Washington – After the death of her son of the army in a shielded vehicle rolling in Syria in May, Sheila Murphy said, she received no call or letter from President Donald Trump, even if she was waiting for her condolences for months, wrote to say “a few days, I do not want to live” and heard nothing.

On the other hand, Trump called to comfort Eddie and Aldene Lee about 10 days after their army son was killed in an explosion while he was on patrol in Iraq in April. “Lovely young man,” said Trump, according to Aldene. She thought it was a beautiful word to hear about her boy, “charming”.

Like the presidents in front of him, Trump established personal contact with certain families of the dead, not all. What is different is that Trump, alone among them, chose a political struggle on who did better to honor the dead of war and their families.

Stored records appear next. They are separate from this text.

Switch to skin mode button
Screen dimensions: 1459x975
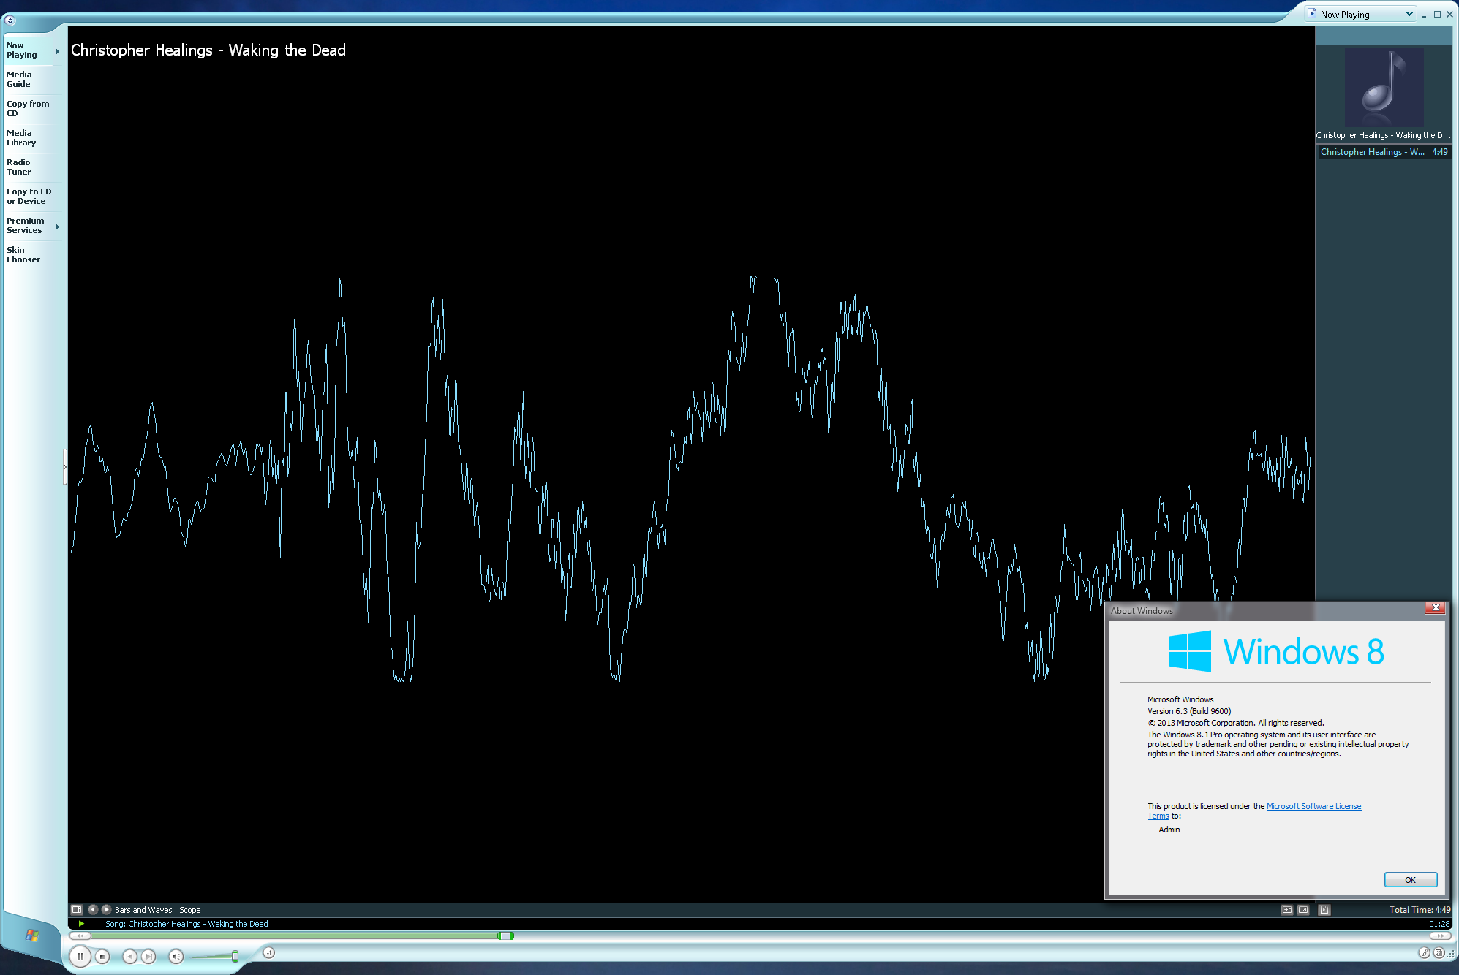1439,952
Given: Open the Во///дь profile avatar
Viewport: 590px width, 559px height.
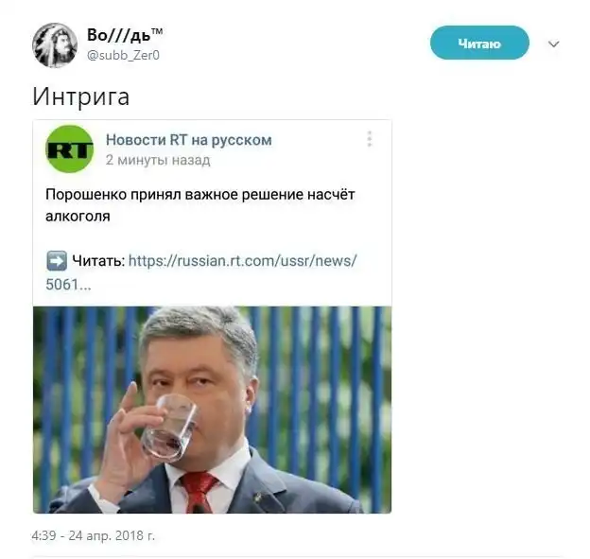Looking at the screenshot, I should 55,45.
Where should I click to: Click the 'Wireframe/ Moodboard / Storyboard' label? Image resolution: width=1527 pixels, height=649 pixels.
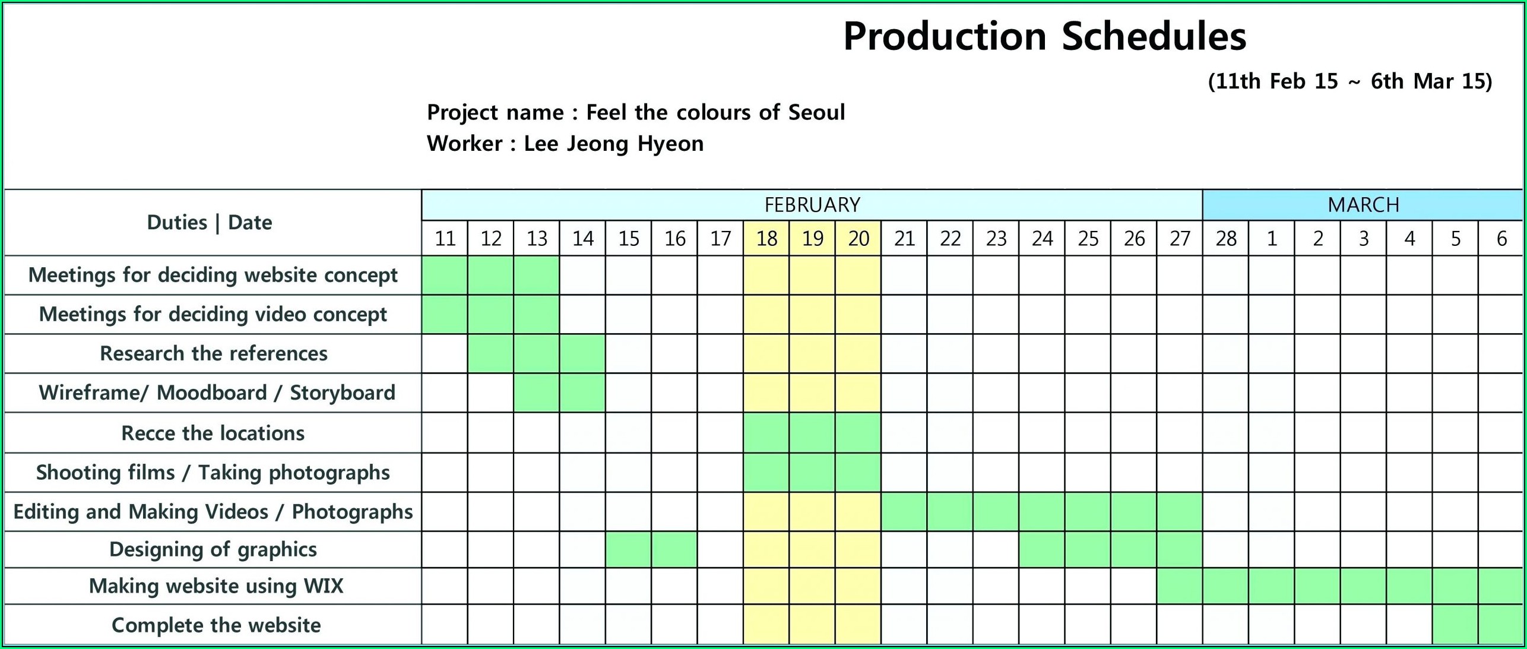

He placed himself at the top of this pantheon, boasting on Tuesday that “I think I called each family of someone who died” while the former presidents did not make such calls.

But the Associated Press found parents of two soldiers who died abroad during the presidency of Trump who said that they had never received a call or letter from him, as well as parents of a third party who had not received a call. And the proof is abundant that Barack Obama and George W. Bush – Selés with many more fighting victims than the two dozen of around two dozens under Trump, took careful measures to write, call or meet families of bereaved soldiers.

The subject occurred because almost two weeks passed before Trump called the families of four American soldiers killed in Niger almost two weeks ago. He made calls on Tuesday.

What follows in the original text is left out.